Allorché Alessandro Rinuccini ultimò gli studi nel collegio Tolomei di Siena e si recò a Baselice presso il feudo di famiglia, Intieri ne divenne infatti amministratore succedendo a Giacinto Cocchi (padre del noto naturalista Antonio), e nel piccolo centro sannita, dopo gli studi condotti a San Marco, si dedicò soprattutto ad attività pratiche; si interessò infatti dei procedimenti per la macina del grano e delle tecniche di lavorazione del ferro, ideò macchine utili all'economia agricola e favorì lo sviluppo delle colture sia educando le popolazioni contadine e sia compiendo notevoli investimenti nel locale Monte frumentario.
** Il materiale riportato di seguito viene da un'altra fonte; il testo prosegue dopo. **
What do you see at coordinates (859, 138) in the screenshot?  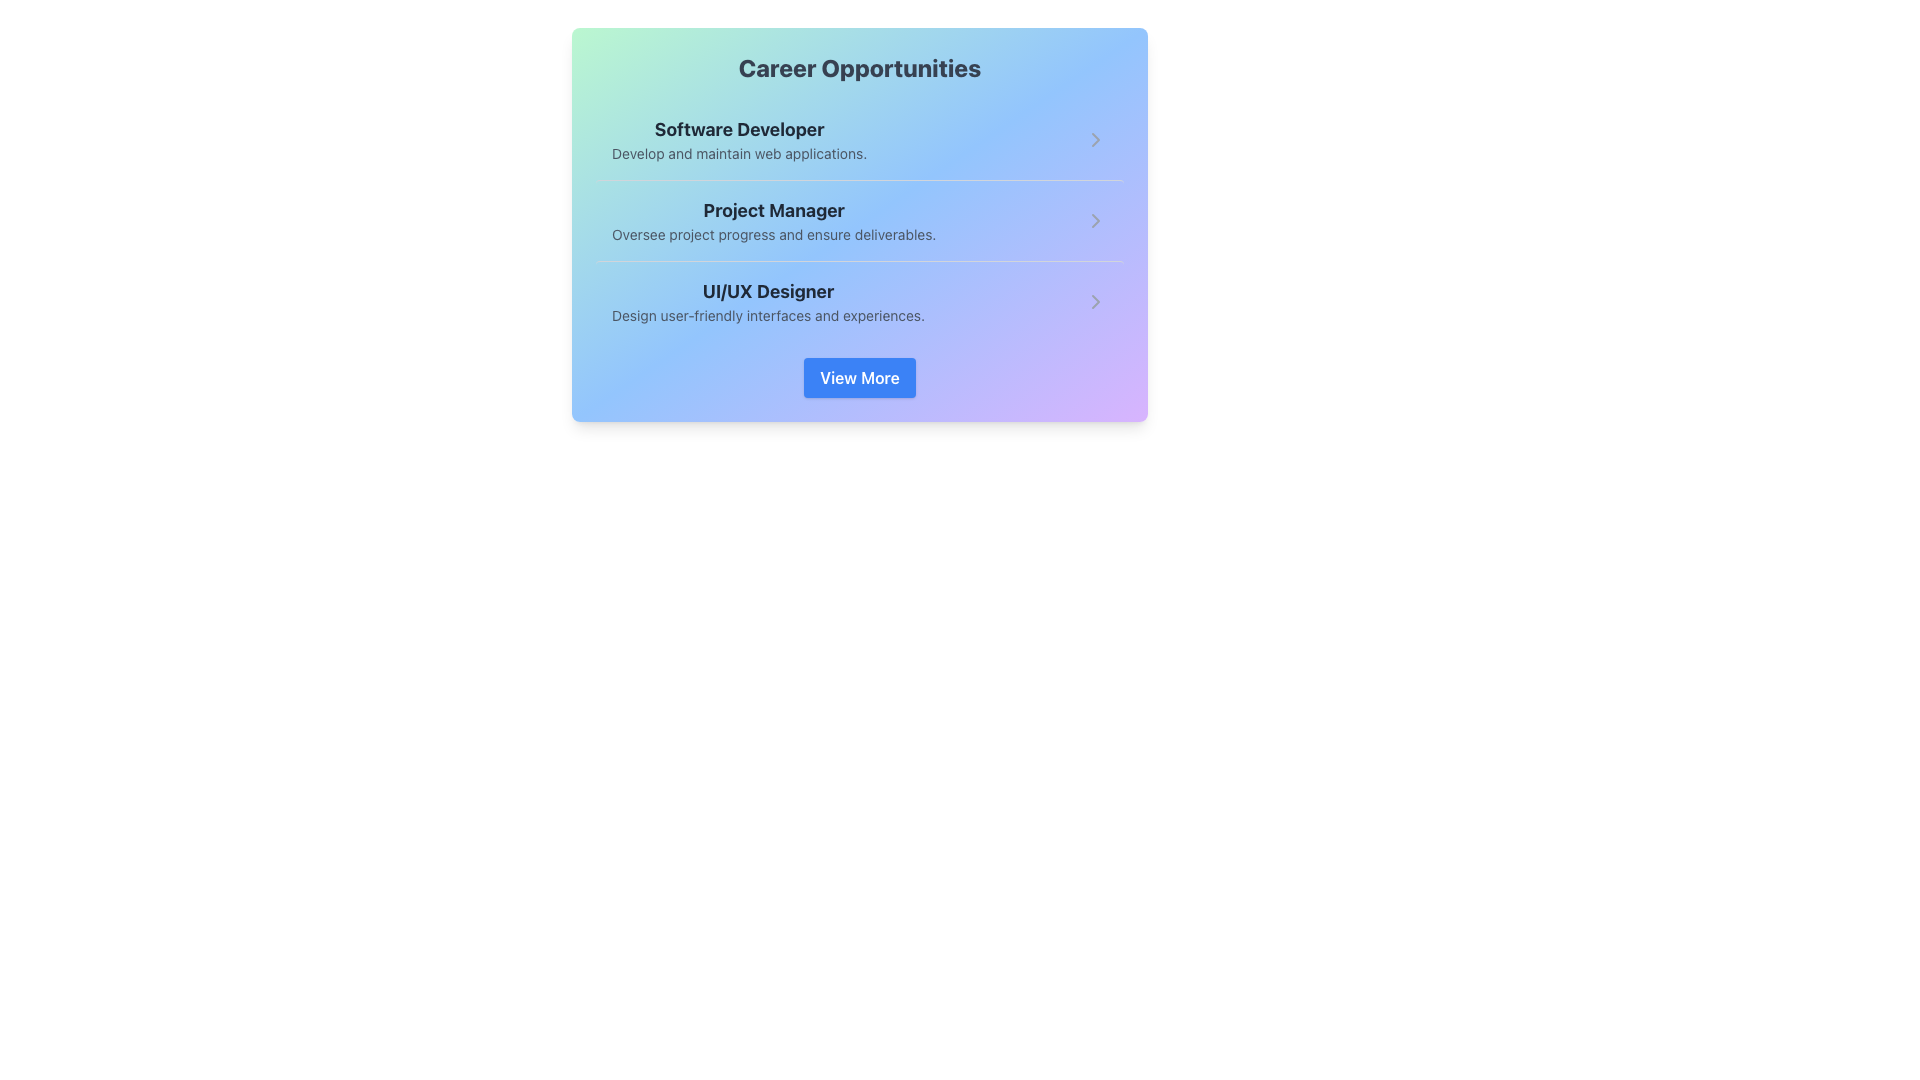 I see `the 'Software Developer' button, which is the first item in a vertical list of options within a card layout` at bounding box center [859, 138].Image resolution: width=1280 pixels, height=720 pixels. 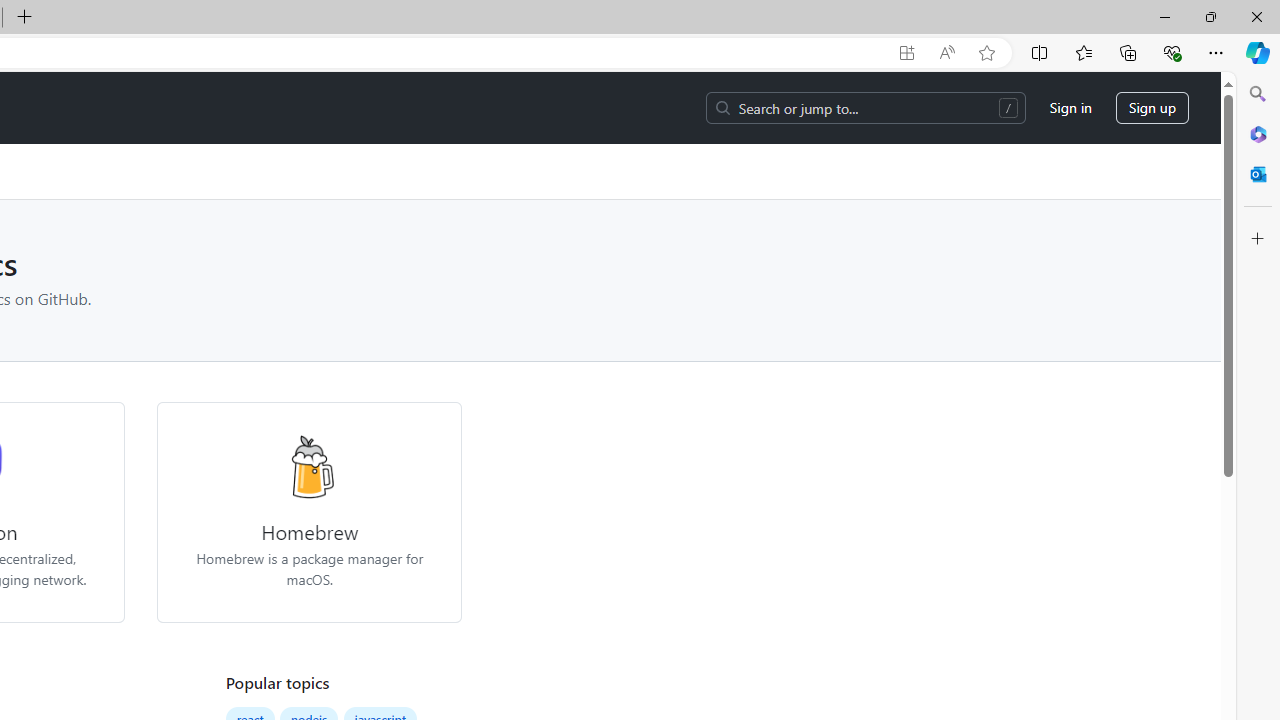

Sempre a Baselice, inoltre - scrive Lorenzo Giustiniani nel 1797 - egli fece realizzare “un magazzino assai bene architettato capace di conservare circa 40000 tomola di grano ed una macchina altresì in un edificio che gli è dirimpetto chiamato Stufa per mezzo della quale pensò di stufare i grani affin di potersi i medesimi conservar per più anni”.

Bartolomeo Intieri scrisse pure in questo periodo il trattato Nuova invenzione di fabbricar mulini a vento (1716), mentre nel 1727, sempre con il sostegno del marchese Rinuccini, aprì a Napoli uno “studio di negozio” per istruire i giovani nell'amministrazione e gestione del commercio e, nello stesso anno, realizzò una macchina per stampare velocemente le polizze del lotto la quale consentì al governo napoletano di battere la concorrenza dello Stato Pontificio, progettando infine sin dal 1728 innovativi cassoni per la conservazione del grano, realizzati poi nel 1731.

Intellettuale attivissimo, manifestò posizioni anticuriali auspicando in particolare il miglioramento della situazione morale e sociale a Benevento scrivendo in proposito una relazione sul malgoverno nel Beneventano (1734), mentre a Napoli divenne console della nazione fiorentina, partecipò alla formazione di un'Accademia delle Scienze (1733) voluta dal Galiani che gli affidò il settore delle scienze matematiche e, sempre nel 1734, divenne agente mediceo presso la corte napoletana tenendo l’incarico per dieci anni.

Ritiratosi a vita privata sul finire degli anni Quaranta sui colli sorrentini, a Massaquano frazione di Vico Equense, Intieri animò nel suo palazzo un’Accademia di cui facevano parte, oltre a Celestino e Ferdinando Galiani e Alessandro Rinuccini, anche molti altri protagonisti dell'Illuminismo napoletano tra cui il giovane Antonio Genovesi, il quale proprio dal lungimirante Abate fu designato a coprire la cattedra di Commercio e Meccanica, la prima d’Europa, che egli stesso nel 1753 istituì a proprie spese presso l'Università di Napoli con un finanziamento di 7500 ducati.

Dopo aver vissuto gli ultimi anni in precarie condizioni di salute, Bartolomeo Intieri morì a Napoli il 27 febbraio 1757. Per oltre un secolo restò vivissimo il segno del suo sapere e del suo ingegno i quali lo resero tra i primi e più degni protagonisti dell’Illuminismo meridionale, ma che appunto per questo, oggi, meriterebbe di essere sia celebrato e sia concretamente onorato nei due paesi sanniti ove egli soggiornò e lavorò.